Setibanya di tanah air pada Minggu, 23 November 2025, Rizki langsung menjalani pemeriksaan kesehatan dan pendalaman oleh pihak kepolisian. Penjemputan dilakukan oleh tim gabungan Satreskrim Polresta Bandung dan BP3MI Provinsi Jawa Barat di Bandara Soekarno-Hatta.
Bupati Bandung Dadang Supriatna menegaskan bahwa informasi yang beredar di media sosial mungkin tidak sepenuhnya akurat. Ia juga meminta masyarakat untuk lebih berhati-hati dalam menyebarkan informasi yang belum terverifikasi.
Kronologi Pemulangan dan Penyelidikan Awal Kasus
Proses Pemulangan Warga Kamboja bernama Rizki ini berlangsung dengan koordinasi yang solid dari berbagai pihak terkait. Tim gabungan dari Satreskrim Polresta Bandung dan BP3MI Provinsi Jawa Barat menjemput Rizki di Bandara Soekarno-Hatta.
Pendampingan penting juga diberikan oleh Kementerian Luar Negeri serta Kantor Besar Republik Indonesia (KBRI) Kamboja selama proses pemulangan. Hal ini memastikan bahwa Rizki mendapatkan perlindungan dan bantuan yang diperlukan sejak awal.
Setelah tiba, Rizki segera menjalani pemeriksaan kesehatan menyeluruh dan pendalaman oleh penyidik terkait peristiwa yang dialaminya. Selanjutnya, Rizki akan dititipkan sementara di Dinas Sosial untuk mendapatkan perlindungan, pemulihan, serta pendampingan psikologis.
Kepala Kepolisian Resor Bandung Komisaris Besar Polisi Aldi Subartono menyampaikan apresiasi tinggi kepada seluruh pihak yang terlibat. "Kami mengucapkan terima kasih kepada Kemenlu, KBRI Kamboja, BP3MI Provinsi Jawa Barat, serta Pemerintah Kabupaten Bandung atas dukungan dalam proses pemulangan Rizki," ujarnya di Mapolresta Bandung.
Bantahan Dugaan TPPO dan Imbauan Penting dari Bupati Bandung
Bupati Bandung Dadang Supriatna menyoroti adanya informasi yang beredar di media sosial terkait kasus ini yang tidak sepenuhnya sesuai dengan kenyataan.

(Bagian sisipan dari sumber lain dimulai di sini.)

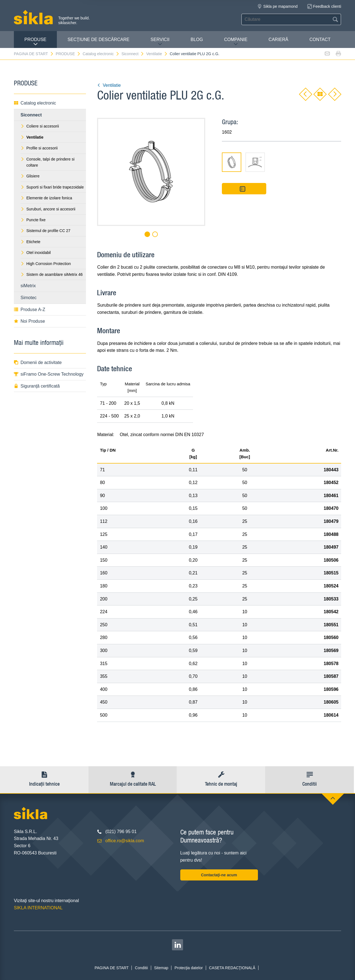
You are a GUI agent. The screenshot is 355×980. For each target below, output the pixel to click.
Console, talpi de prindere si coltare (48, 162)
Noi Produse (29, 321)
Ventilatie (157, 54)
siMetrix (28, 286)
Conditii (141, 968)
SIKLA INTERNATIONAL (38, 908)
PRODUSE (35, 42)
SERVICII (160, 42)
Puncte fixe (33, 220)
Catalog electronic (101, 54)
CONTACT (320, 40)
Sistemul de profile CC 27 (45, 231)
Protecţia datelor (188, 968)
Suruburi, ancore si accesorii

Ia menekankan pentingnya verifikasi informasi sebelum disebarluaskan kepada publik.
Menurut Dadang, "Ada dugaan bahwa apa yang diviralkan di media sosial tidak sesuai dengan kondisi sebenarnya. Rizki ternyata berangkat ke Kamboja atas keinginan sendiri," jelasnya, memberikan perspektif berbeda mengenai kasus Pemulangan Warga Kamboja ini.
Menyikapi hal ini, Bupati Dadang mengimbau masyarakat Kabupaten Bandung untuk lebih berhati-hati dalam bermedia sosial. Ia meminta agar tidak mudah berkomentar dan tidak menyampaikan sesuatu yang tidak dapat dipertanggungjawabkan.

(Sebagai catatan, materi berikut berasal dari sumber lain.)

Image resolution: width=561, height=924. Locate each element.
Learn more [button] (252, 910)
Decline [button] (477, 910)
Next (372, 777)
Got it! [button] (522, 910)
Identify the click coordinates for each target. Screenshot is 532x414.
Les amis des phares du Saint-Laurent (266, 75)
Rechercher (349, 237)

Satuan Reserse Kriminal Polresta Bandung juga menyatakan bahwa mereka masih terus melakukan pendalaman intensif. Upaya ini bertujuan untuk mencari fakta hukum yang kuat dan diperkuat dengan bukti-bukti konkret terkait dugaan TPPO serta proses Pemulangan Warga Kamboja ini. Penyelidikan akan terus berlanjut hingga semua aspek kasus menjadi jelas.